Сераскир, веселостию и любезностию своего нрава, приобрел особенную благосклонность Махмуда; в частной беседе Султан просто и свободно шутит с стариком Сераскиром, но в то же время ценит его ум, его преданность, ревность его к преобразованиям, и, еще более, кажется, высокое о нем мнение Турок, которые жалеют, что не всегда в Диване следуют мнению Хозрева.

Сераскир непримиримый враг Магомета-Али и Ибрагима; эта ненависть еще более привязывает его к Султану, и удвоивает его деятельность в теперешних обстоятельствах. Он несколько раз и давно уже имел поручение отделаться от Магомета-Али средствами, обычными у Турок; но это не удавалось ему, потому что Магомет-Али всегда с ним на стороже, при дружеских его посещениях.

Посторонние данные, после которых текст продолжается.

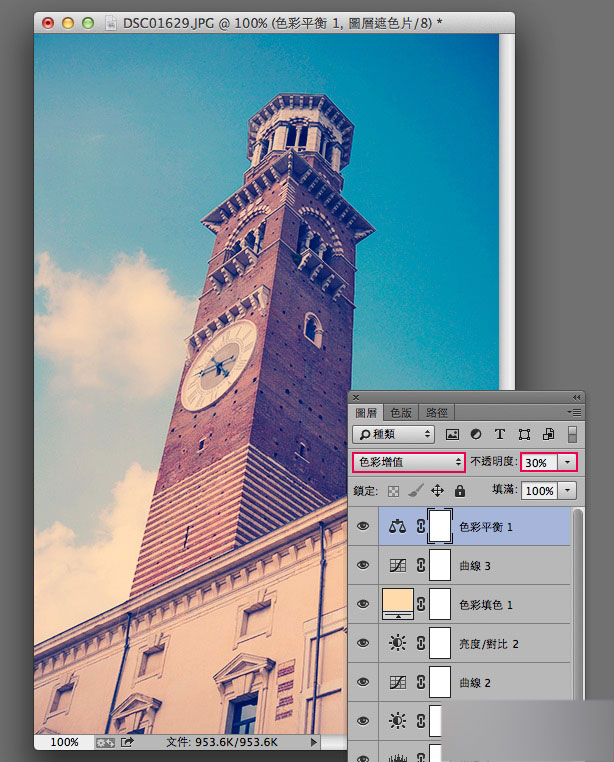Viewport: 614px width, 762px height.
Task: Open the opacity 30% dropdown arrow
Action: click(x=567, y=462)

Главная страсть Хозрева, непомерная скупость. Султан зная это, пошутил над ним, не так давно, очень забавно. Он подарил ему прекрасный дом на Босфоре, давно конфискованный у Армянина и весьма запущенный. Сераскир отделал [15] дом, и убрал с роскошью, со вкусом; открыл в горе новые терассы для садов, провел воды, устроил бани и фонтаны, и когда все было кончено, пригласил Султана, желая показать как высоко ценит он его подарок, для украшения которого не пожалел ничего. Султан был так восхищен этими улучшениями, что, отдавая полную справедливость вкусу старого скупяги, взял себе обратно его дом! (Из соч. Г-на Базили).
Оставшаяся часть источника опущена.